+++ INPUT MATERIAL +++

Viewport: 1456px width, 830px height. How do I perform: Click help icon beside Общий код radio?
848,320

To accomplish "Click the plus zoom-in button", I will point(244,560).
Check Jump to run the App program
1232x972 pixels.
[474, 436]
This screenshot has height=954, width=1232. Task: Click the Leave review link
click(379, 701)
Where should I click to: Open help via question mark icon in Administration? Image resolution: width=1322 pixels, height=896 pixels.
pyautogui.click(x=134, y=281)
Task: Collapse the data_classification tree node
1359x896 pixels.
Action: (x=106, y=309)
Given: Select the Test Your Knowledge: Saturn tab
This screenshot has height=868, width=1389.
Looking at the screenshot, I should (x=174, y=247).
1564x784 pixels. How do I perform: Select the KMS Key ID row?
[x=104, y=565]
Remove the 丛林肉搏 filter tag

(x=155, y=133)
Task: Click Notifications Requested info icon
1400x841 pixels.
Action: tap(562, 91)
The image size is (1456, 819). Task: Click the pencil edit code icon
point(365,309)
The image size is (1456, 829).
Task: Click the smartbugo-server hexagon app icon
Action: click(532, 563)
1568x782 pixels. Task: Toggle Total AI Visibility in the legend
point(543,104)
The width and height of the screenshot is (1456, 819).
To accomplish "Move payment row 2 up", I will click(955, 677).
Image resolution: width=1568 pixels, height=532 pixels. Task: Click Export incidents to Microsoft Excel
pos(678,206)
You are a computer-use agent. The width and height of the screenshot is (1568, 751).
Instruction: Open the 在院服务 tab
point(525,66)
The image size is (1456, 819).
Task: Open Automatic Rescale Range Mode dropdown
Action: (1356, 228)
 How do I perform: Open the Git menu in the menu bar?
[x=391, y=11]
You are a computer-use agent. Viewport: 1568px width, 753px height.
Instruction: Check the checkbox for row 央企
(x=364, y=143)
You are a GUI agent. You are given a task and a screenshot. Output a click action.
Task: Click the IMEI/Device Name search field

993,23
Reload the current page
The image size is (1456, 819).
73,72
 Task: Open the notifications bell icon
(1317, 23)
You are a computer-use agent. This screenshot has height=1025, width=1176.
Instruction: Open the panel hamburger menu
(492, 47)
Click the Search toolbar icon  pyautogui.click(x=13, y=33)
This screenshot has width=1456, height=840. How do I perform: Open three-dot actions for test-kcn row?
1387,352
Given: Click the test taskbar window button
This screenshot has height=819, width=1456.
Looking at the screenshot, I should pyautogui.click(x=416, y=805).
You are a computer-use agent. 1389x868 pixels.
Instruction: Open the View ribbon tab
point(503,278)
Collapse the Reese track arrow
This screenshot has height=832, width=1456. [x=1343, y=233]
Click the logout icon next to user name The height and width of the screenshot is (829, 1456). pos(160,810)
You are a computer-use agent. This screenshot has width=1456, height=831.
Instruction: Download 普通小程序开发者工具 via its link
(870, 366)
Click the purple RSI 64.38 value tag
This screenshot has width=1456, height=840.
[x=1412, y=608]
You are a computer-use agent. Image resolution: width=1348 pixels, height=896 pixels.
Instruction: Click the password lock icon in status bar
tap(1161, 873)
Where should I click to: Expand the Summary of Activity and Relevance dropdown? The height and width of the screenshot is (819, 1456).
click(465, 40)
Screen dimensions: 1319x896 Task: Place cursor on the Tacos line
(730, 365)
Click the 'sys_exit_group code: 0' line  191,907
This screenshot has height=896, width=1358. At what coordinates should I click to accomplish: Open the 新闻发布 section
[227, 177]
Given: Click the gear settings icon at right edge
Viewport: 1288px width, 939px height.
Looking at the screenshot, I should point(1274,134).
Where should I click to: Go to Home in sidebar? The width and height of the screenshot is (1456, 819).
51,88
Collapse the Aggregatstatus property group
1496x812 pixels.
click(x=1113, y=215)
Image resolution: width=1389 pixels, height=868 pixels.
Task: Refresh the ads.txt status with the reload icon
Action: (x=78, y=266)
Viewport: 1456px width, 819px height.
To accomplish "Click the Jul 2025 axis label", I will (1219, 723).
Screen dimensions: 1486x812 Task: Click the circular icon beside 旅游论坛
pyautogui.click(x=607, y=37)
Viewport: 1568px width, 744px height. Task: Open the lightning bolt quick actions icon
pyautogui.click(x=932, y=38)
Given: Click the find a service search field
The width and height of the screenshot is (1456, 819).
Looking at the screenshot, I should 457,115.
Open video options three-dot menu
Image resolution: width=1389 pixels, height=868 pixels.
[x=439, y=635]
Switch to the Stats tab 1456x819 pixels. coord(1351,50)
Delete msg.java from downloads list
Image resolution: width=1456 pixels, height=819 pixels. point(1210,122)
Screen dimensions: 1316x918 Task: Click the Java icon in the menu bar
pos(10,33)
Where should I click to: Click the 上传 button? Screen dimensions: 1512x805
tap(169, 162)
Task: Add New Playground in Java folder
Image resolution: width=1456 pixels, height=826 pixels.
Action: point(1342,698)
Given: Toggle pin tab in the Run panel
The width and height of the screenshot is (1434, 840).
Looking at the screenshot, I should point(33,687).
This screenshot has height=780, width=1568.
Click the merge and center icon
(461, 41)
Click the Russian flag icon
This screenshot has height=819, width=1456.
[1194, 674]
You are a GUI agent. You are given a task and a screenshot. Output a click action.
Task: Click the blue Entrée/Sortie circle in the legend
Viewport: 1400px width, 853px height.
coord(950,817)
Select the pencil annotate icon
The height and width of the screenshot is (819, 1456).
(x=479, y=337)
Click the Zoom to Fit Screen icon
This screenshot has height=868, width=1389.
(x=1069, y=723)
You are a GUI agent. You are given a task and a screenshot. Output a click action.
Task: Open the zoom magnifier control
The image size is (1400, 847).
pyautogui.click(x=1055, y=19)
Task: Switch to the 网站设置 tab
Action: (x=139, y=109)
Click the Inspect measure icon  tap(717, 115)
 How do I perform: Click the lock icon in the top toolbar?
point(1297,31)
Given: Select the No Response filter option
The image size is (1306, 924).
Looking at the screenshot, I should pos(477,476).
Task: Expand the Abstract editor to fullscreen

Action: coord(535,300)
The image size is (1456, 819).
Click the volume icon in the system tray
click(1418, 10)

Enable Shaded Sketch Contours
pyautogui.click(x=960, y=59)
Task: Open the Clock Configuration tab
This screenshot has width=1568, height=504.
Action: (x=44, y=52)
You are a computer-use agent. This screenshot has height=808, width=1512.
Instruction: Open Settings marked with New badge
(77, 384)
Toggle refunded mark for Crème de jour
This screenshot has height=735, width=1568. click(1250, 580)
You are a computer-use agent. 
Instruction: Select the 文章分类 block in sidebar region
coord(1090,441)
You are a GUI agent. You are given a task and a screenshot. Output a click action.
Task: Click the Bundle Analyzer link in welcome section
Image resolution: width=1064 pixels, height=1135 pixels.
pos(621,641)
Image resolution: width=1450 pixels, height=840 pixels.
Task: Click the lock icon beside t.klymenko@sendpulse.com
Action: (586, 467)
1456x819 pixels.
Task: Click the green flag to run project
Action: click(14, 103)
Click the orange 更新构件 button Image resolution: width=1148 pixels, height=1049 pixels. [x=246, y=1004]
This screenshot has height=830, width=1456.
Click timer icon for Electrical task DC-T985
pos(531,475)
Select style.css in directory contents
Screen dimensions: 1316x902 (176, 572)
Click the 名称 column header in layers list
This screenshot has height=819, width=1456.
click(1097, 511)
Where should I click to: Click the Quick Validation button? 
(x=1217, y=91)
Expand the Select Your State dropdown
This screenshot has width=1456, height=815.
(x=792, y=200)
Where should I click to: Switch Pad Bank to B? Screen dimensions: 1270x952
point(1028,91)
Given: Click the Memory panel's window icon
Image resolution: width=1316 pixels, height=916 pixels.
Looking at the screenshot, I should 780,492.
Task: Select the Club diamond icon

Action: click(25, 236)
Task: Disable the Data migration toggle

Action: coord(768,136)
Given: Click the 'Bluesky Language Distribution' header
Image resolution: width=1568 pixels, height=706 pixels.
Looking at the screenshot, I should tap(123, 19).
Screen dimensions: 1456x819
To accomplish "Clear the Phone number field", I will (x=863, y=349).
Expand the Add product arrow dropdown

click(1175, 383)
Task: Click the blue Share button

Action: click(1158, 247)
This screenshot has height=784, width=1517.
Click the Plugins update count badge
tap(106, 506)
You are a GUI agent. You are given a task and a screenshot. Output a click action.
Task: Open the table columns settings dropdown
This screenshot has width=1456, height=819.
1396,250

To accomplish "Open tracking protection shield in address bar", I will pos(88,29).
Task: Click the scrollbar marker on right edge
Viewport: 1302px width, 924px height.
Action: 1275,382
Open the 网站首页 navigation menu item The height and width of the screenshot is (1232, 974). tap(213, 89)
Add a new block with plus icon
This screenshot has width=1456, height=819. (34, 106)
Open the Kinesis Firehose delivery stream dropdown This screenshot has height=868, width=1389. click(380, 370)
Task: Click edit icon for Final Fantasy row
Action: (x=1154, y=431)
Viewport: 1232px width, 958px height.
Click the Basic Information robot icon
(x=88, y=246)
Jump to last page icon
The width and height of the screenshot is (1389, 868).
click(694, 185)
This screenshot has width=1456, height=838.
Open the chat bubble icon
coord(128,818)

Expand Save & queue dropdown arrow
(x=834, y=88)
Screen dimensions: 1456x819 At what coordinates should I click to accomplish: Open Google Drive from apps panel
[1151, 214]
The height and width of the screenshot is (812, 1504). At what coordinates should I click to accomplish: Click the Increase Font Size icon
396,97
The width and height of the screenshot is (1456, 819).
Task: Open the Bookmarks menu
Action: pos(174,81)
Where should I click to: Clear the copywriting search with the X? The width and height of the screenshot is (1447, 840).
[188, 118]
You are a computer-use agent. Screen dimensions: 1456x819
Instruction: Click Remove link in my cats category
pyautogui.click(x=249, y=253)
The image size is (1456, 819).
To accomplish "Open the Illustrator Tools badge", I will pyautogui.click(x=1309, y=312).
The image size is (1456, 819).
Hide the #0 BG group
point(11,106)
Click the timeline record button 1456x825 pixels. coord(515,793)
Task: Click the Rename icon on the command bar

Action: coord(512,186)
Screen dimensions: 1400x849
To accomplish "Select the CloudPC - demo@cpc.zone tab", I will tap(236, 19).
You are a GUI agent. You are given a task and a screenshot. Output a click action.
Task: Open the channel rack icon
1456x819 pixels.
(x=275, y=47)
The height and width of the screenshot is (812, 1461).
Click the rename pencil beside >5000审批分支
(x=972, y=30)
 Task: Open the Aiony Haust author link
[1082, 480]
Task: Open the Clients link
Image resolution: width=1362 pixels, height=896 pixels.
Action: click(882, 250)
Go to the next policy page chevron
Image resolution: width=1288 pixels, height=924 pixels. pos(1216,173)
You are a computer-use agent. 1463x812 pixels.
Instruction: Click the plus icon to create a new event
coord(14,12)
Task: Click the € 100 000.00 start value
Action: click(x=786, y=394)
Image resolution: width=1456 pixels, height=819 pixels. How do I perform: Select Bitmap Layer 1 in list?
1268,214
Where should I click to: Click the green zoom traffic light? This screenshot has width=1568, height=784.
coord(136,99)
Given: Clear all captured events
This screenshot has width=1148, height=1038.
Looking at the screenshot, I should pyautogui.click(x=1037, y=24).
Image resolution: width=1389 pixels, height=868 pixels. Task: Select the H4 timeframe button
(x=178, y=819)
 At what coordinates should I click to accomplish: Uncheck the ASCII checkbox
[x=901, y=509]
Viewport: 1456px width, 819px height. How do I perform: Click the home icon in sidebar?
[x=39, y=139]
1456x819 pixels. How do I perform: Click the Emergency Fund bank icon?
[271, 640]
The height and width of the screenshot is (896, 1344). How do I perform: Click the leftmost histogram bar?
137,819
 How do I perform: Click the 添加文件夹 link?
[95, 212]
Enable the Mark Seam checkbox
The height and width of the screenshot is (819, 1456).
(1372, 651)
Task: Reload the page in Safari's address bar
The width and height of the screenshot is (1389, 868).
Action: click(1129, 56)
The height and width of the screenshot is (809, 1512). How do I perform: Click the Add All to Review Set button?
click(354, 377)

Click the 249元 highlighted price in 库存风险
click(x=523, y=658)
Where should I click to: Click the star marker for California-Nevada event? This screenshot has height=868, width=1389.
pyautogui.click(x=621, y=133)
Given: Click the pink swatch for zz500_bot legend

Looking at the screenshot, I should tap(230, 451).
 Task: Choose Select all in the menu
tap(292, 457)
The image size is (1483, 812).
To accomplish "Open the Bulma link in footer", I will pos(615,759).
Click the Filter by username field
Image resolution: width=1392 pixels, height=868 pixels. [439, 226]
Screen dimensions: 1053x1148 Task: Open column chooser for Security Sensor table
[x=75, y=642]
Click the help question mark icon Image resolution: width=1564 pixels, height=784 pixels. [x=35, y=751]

+++

— WHAT THE EXERCISE ASKS —
Every line above that holds the string "computer" should be copied into the answer.

— RESULT OF THIS EXERCISE —
You are a computer-use agent. The width and height of the screenshot is (1568, 751).
You are a computer-use agent. Viewport: 1568px width, 753px height.
You are a computer-use agent. This screenshot has height=1025, width=1176.
You are a computer-use agent. 1389x868 pixels.
You are a computer-use agent. This screenshot has width=1456, height=831.
You are a computer-use agent. Image resolution: width=1348 pixels, height=896 pixels.
You are a computer-use agent. This screenshot has height=808, width=1512.
You are a computer-use agent. 
You are a computer-use agent. Screen dimensions: 1456x819
You are a computer-use agent. 1463x812 pixels.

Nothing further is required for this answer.